New study suggests role of the gut is important in treating depression
A bottle of the anti-depressant Prozac is pictured in Plainfield, Ind., Jan.11, 2008. THE CANADIAN PRESS/AP/Darron Cummings
TORONTO -- A team of Ontario researchers says their latest study could help pave the way for different approaches to treating depression.
The study -- completed at McMaster University's Brain-Body Institute and published this week in Scientific Reports -- concluded a common class of antidepressants works by stimulating activity in the gut and key nerves connected to it rather than the brain as previously believed.
The research focused on Selective Serotonin Reuptake Inhibitors (SSRIs), a type of antidepressant that's known to benefit patients but whose functioning is little understood by the medical community.

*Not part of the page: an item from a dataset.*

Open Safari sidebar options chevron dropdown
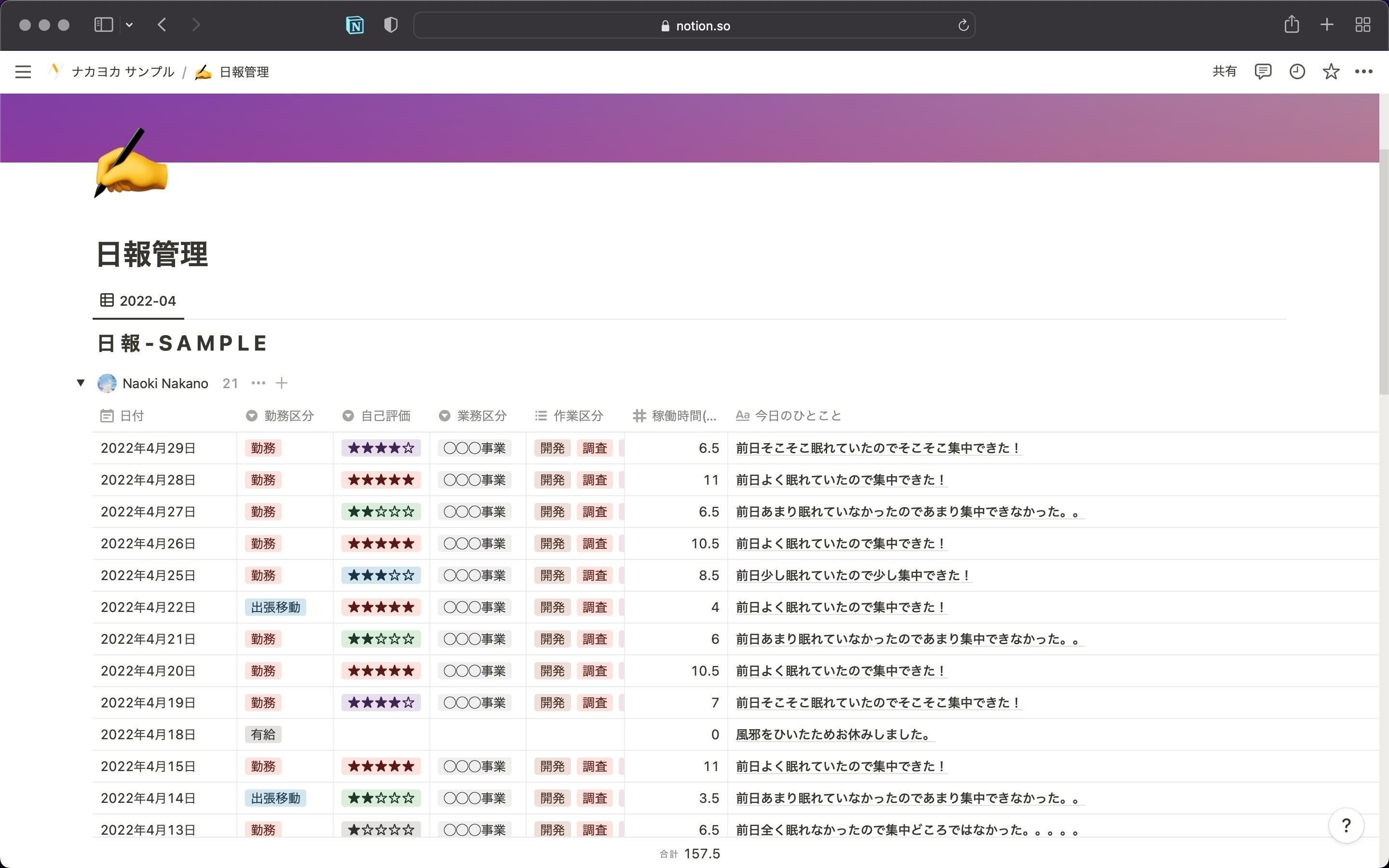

The McMaster researchers spent nearly a year testing SSRIs on mice in a bid to solve the puzzle.
They found that mice taking the medication showed much greater stimulation of neurons in the gut wall, as well as the vagus nerve that connects the gut to the brain. Those benefits disappeared if the vagus nerve was surgically cut.
Study co-author Karen-Anne McVey Neufeld says the findings suggest the gut may play a larger role in depression than previously believed and the latest research hints at new treatment possibilities in the future.
"It opens the door for examining the gut and the continuous communication that happens between the gut and the brain," McVey Neufeld said in a telephone interview. "That allows us to broaden the search for therapeutics to treat depression and other psychiatric diseases."
McVey Neufeld said the scientific community has long concentrated on the brain when focusing on SSRIs, the most commonly prescribed form of antidepressant.
Previous theories, she said, suggested the drugs worked by adjusting serotonin levels in that part of the brain.
But about 90 per cent of the human body's serotonin is actually produced in the gut, an area of increasing focus among medical researchers around the globe.
McVey Neufeld said past study has also uncovered the fact that stimulating the vagus nerve can be an effective treatment for some people struggling with depression.
She said the idea for the study came from combining these two facts, and the results seem to support the existence of a connection.
The study suggested not all forms of antidepressants work by interacting with the gut and its associated nerve. Researchers found that another class of antidepressants known as noradrenaline reuptake inhibitors did not have the same effect on the vagus nerve.
McVey Neufeld said McMaster's researchers are now concentrating on other roles the gut may play in psychiatric health, including identifying specific bacteria that could help or hinder such conditions.